(Wyodrębnione wpisy danych)
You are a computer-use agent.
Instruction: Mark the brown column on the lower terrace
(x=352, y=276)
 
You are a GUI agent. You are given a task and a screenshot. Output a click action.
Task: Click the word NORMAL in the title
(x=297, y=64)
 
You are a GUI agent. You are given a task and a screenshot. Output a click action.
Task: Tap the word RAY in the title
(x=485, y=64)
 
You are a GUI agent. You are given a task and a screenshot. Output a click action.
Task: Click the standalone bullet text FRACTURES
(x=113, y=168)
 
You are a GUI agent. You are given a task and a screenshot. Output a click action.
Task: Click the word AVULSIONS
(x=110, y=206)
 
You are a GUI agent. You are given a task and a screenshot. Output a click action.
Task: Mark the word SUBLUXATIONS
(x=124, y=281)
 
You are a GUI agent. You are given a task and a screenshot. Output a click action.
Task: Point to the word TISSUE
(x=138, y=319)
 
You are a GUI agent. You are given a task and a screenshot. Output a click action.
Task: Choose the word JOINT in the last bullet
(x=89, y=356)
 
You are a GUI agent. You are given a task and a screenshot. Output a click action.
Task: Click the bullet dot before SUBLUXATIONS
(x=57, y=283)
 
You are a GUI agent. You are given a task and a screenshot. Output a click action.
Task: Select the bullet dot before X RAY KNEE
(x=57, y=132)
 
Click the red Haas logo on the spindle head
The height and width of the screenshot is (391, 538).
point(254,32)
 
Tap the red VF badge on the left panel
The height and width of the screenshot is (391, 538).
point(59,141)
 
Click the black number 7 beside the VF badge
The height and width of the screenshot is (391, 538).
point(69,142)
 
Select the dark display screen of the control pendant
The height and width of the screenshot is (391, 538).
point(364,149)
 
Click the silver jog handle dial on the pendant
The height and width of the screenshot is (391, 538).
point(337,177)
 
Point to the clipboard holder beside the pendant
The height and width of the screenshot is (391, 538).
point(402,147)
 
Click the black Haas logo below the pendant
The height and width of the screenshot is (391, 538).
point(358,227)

* **OPIS ZADANIA**:
Czy możesz przepisać wszystkie powyższe rekordy, zastępując w nich „GUI agent” przez „screen agent” i nie zmieniając niczego poza tym?

* **WYNIK ĆWICZENIA**:
You are a computer-use agent.
Instruction: Mark the brown column on the lower terrace
(x=352, y=276)
 
You are a screen agent. You are given a task and a screenshot. Output a click action.
Task: Click the word NORMAL in the title
(x=297, y=64)
 
You are a screen agent. You are given a task and a screenshot. Output a click action.
Task: Tap the word RAY in the title
(x=485, y=64)
 
You are a screen agent. You are given a task and a screenshot. Output a click action.
Task: Click the standalone bullet text FRACTURES
(x=113, y=168)
 
You are a screen agent. You are given a task and a screenshot. Output a click action.
Task: Click the word AVULSIONS
(x=110, y=206)
 
You are a screen agent. You are given a task and a screenshot. Output a click action.
Task: Mark the word SUBLUXATIONS
(x=124, y=281)
 
You are a screen agent. You are given a task and a screenshot. Output a click action.
Task: Point to the word TISSUE
(x=138, y=319)
 
You are a screen agent. You are given a task and a screenshot. Output a click action.
Task: Choose the word JOINT in the last bullet
(x=89, y=356)
 
You are a screen agent. You are given a task and a screenshot. Output a click action.
Task: Click the bullet dot before SUBLUXATIONS
(x=57, y=283)
 
You are a screen agent. You are given a task and a screenshot. Output a click action.
Task: Select the bullet dot before X RAY KNEE
(x=57, y=132)
 
Click the red Haas logo on the spindle head
The height and width of the screenshot is (391, 538).
point(254,32)
 
Tap the red VF badge on the left panel
The height and width of the screenshot is (391, 538).
point(59,141)
 
Click the black number 7 beside the VF badge
The height and width of the screenshot is (391, 538).
point(69,142)
 
Select the dark display screen of the control pendant
The height and width of the screenshot is (391, 538).
point(364,149)
 
Click the silver jog handle dial on the pendant
The height and width of the screenshot is (391, 538).
point(337,177)
 
Point to the clipboard holder beside the pendant
The height and width of the screenshot is (391, 538).
point(402,147)
 
Click the black Haas logo below the pendant
The height and width of the screenshot is (391, 538).
point(358,227)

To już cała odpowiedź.